Mundo adquirió a bajo precio casullas, cálices, cruces, incensarios, candelabros, atriles, trozos de hierro y cobre labrados y algunas tablas y tallas de los retablos.
Era difícil en aquella época saber después si lo que faltaba en las iglesias había sido robado por los de este o los del otro bando, o cómo había desaparecido. En general, todos los robos de cosas de iglesia se atribuían a los liberales, así se decía en Morella que los tesoros artísticos de la arciprestal habían sido arramblados, primero, por el general de los constitucionales, Fernández Bazán, en 1823, y después por Espartero.
Mundo solía enviar fuera de España bordados y encajes. Decía siempre que por aquella región no quedaba nada de valor. Indudablemente él había contribuido con sus rapiñas a este resultado.

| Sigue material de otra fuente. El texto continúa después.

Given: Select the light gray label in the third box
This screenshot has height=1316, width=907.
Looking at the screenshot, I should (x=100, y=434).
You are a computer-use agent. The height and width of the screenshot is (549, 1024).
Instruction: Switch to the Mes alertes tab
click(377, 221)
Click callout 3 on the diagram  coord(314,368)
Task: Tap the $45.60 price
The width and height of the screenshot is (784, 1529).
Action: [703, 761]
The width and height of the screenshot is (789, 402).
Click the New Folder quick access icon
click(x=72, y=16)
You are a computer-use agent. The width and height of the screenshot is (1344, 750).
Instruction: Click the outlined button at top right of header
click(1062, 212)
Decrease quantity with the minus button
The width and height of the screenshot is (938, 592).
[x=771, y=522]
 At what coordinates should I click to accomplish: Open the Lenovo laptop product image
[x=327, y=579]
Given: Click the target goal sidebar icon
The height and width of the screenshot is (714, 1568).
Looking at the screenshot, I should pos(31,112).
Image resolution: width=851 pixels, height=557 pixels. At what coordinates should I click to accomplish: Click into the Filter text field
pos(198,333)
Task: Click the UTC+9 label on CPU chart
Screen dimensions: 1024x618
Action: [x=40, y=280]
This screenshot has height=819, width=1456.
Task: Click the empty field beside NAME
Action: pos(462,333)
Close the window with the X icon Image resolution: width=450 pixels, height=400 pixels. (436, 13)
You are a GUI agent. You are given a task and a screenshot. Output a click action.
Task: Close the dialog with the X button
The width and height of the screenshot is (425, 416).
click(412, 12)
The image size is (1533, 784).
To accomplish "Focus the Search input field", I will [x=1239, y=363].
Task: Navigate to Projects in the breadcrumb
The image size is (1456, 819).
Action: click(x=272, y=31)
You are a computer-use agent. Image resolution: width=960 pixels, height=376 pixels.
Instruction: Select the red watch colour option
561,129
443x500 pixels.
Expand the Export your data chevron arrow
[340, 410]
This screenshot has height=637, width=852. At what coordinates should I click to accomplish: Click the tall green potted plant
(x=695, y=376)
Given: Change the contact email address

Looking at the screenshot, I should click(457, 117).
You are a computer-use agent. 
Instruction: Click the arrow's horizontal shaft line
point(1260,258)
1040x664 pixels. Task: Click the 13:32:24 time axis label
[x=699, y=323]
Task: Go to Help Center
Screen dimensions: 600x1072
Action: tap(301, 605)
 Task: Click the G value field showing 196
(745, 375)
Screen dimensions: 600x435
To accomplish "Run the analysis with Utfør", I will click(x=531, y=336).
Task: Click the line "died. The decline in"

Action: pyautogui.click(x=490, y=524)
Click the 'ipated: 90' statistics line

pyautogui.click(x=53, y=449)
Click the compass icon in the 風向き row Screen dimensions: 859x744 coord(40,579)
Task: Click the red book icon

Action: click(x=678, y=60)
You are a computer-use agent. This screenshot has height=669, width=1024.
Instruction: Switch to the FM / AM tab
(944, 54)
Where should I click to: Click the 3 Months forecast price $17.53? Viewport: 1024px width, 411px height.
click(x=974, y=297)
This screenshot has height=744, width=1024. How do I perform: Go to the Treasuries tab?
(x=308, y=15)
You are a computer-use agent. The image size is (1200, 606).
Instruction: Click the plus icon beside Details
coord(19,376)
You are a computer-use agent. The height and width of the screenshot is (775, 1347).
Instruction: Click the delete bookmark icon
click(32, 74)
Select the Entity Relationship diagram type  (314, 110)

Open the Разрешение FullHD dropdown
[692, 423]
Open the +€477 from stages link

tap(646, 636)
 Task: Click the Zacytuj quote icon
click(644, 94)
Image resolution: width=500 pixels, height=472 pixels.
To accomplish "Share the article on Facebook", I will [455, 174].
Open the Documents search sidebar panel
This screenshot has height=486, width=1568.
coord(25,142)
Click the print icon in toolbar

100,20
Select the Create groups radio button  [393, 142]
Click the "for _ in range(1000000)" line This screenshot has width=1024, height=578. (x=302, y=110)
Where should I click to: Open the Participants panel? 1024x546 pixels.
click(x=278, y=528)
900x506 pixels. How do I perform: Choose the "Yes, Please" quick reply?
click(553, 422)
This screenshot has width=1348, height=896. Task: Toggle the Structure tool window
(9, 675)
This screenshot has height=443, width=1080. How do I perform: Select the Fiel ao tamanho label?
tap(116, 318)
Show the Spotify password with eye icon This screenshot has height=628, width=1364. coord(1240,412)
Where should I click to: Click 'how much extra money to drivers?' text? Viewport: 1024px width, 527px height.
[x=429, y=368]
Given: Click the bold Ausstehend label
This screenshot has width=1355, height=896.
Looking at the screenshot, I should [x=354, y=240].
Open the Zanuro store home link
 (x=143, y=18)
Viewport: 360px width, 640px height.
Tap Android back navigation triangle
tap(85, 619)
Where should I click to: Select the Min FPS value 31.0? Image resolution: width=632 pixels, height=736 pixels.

Existía una tradición de unos orfebres de Morella que labraron piezas de plata y de oro de importancia, los Santalíneas, y se encontraban copones e incensarios salidos de su mano. Mundo tenía una colección de piezas de estos orfebres y de otro llamado Ponzón de Morella.
Mundo era un hombre muy inteligente, sobre todo en su especialidad. Cuadro, mueble, estatua, libro o pergamino que pasara por delante de sus ojos lo conocía, sabía lo que era, de qué época y si tenía o no valor.
El anticuario, muy hábil para engañar a la gente, desestimaba lo valioso para ver de comprarlo barato y decía en cambio que lo que no tenía ningún valor era de gran mérito. Mundo demostraba una extraordinaria amabilidad en tales engaños. Era hombre amable aunque un tanto burlón e irónico.